▶ [What to do]
Please reproduce the data exactly and omit the pictures.

=== Begin Enclosure ===

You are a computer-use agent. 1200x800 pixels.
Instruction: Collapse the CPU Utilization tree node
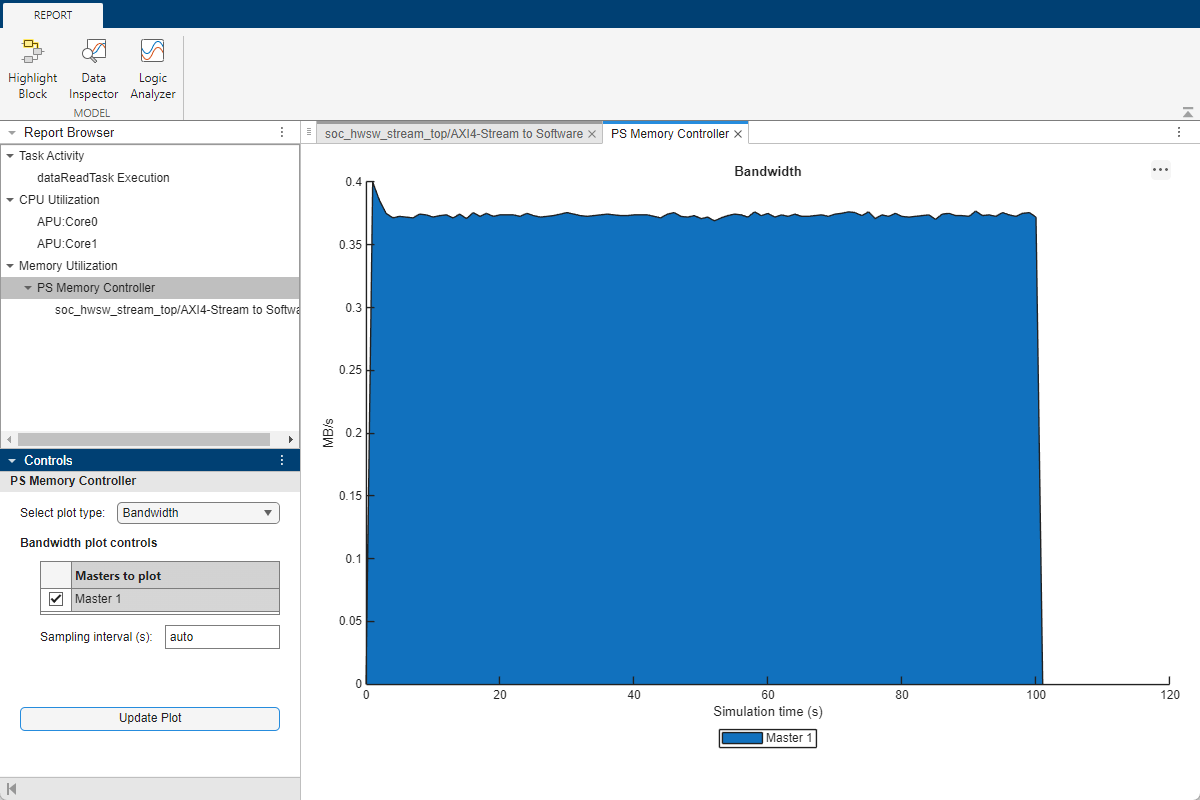(x=10, y=200)
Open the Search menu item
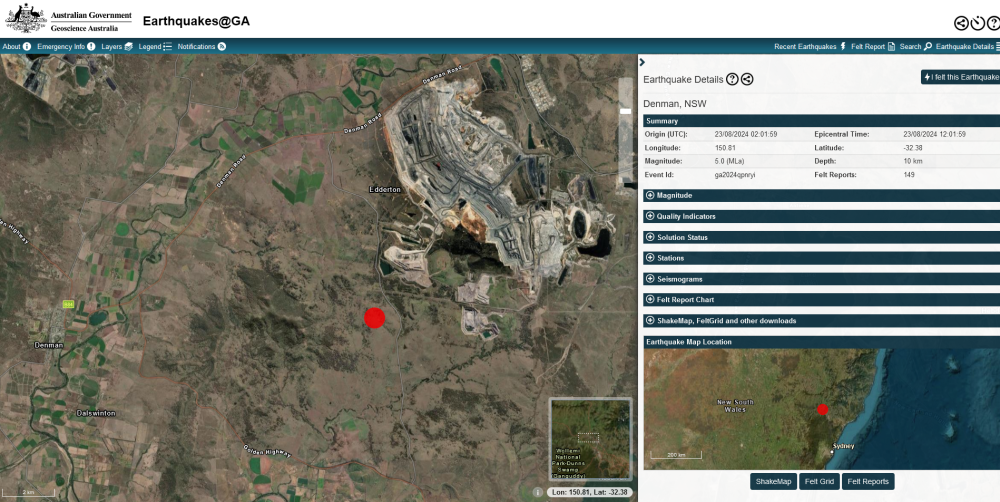Screen dimensions: 1000x502 [x=915, y=46]
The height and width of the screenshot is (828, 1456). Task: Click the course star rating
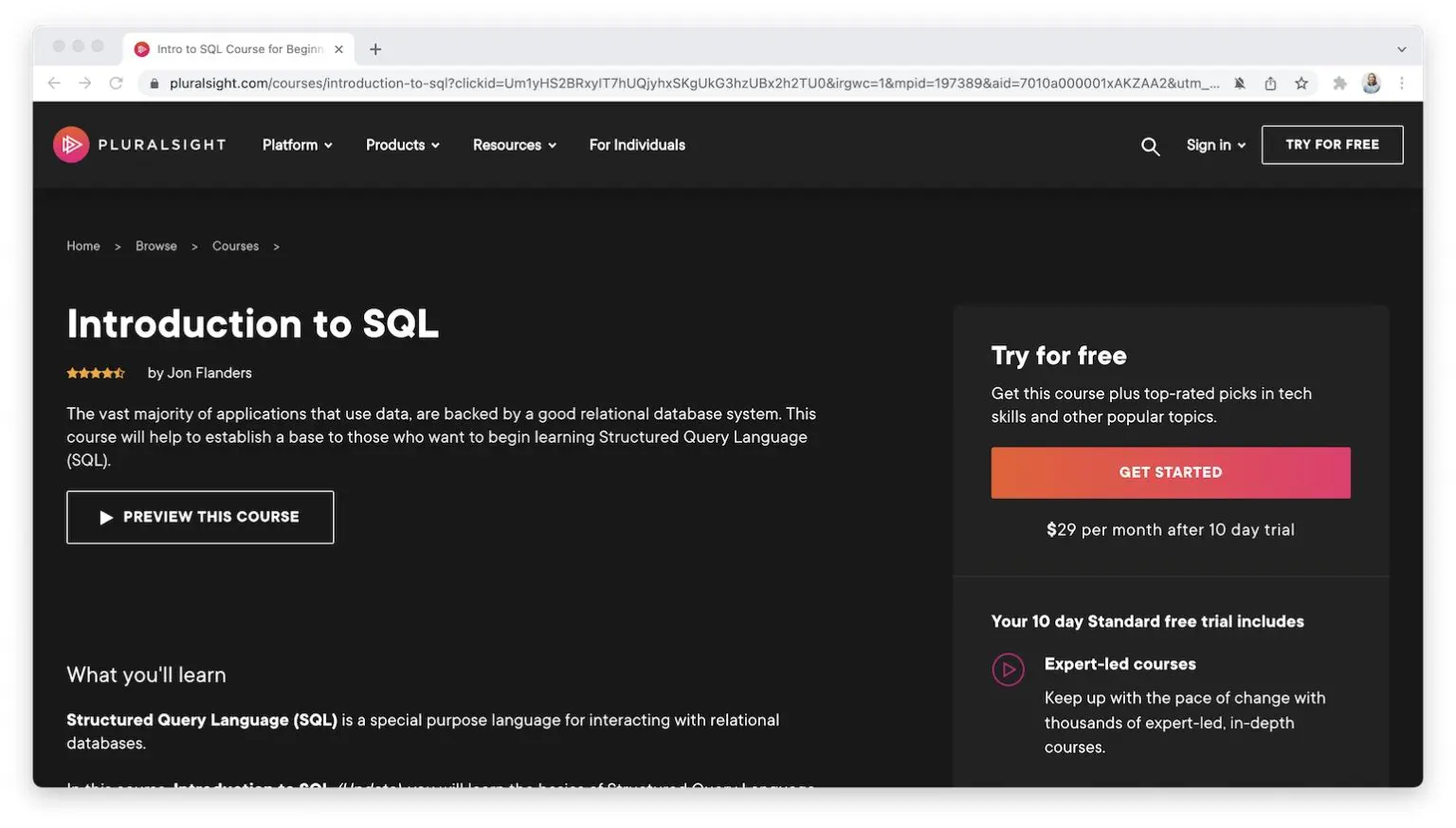pyautogui.click(x=95, y=373)
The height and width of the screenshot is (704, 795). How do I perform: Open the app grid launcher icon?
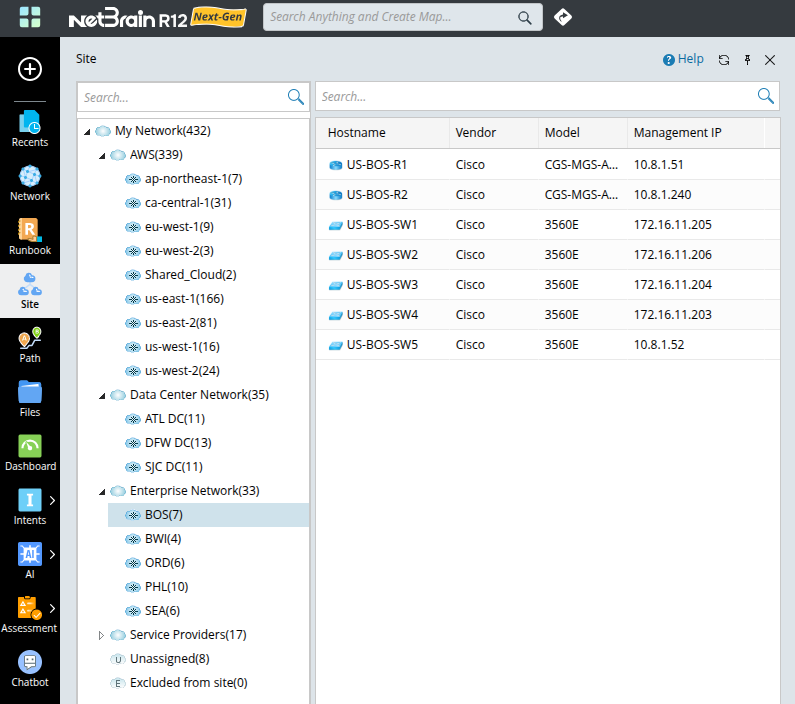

=== End Enclosure ===

▶ [Response below]
You are a computer-use agent. 1200x800 pixels.
Instruction: Collapse the CPU Utilization tree node
(x=10, y=200)
Open the Search menu item
Screen dimensions: 1000x502 [x=915, y=46]
The height and width of the screenshot is (828, 1456). Task: Click the course star rating
pyautogui.click(x=95, y=373)
The height and width of the screenshot is (704, 795). How do I perform: Open the app grid launcher icon?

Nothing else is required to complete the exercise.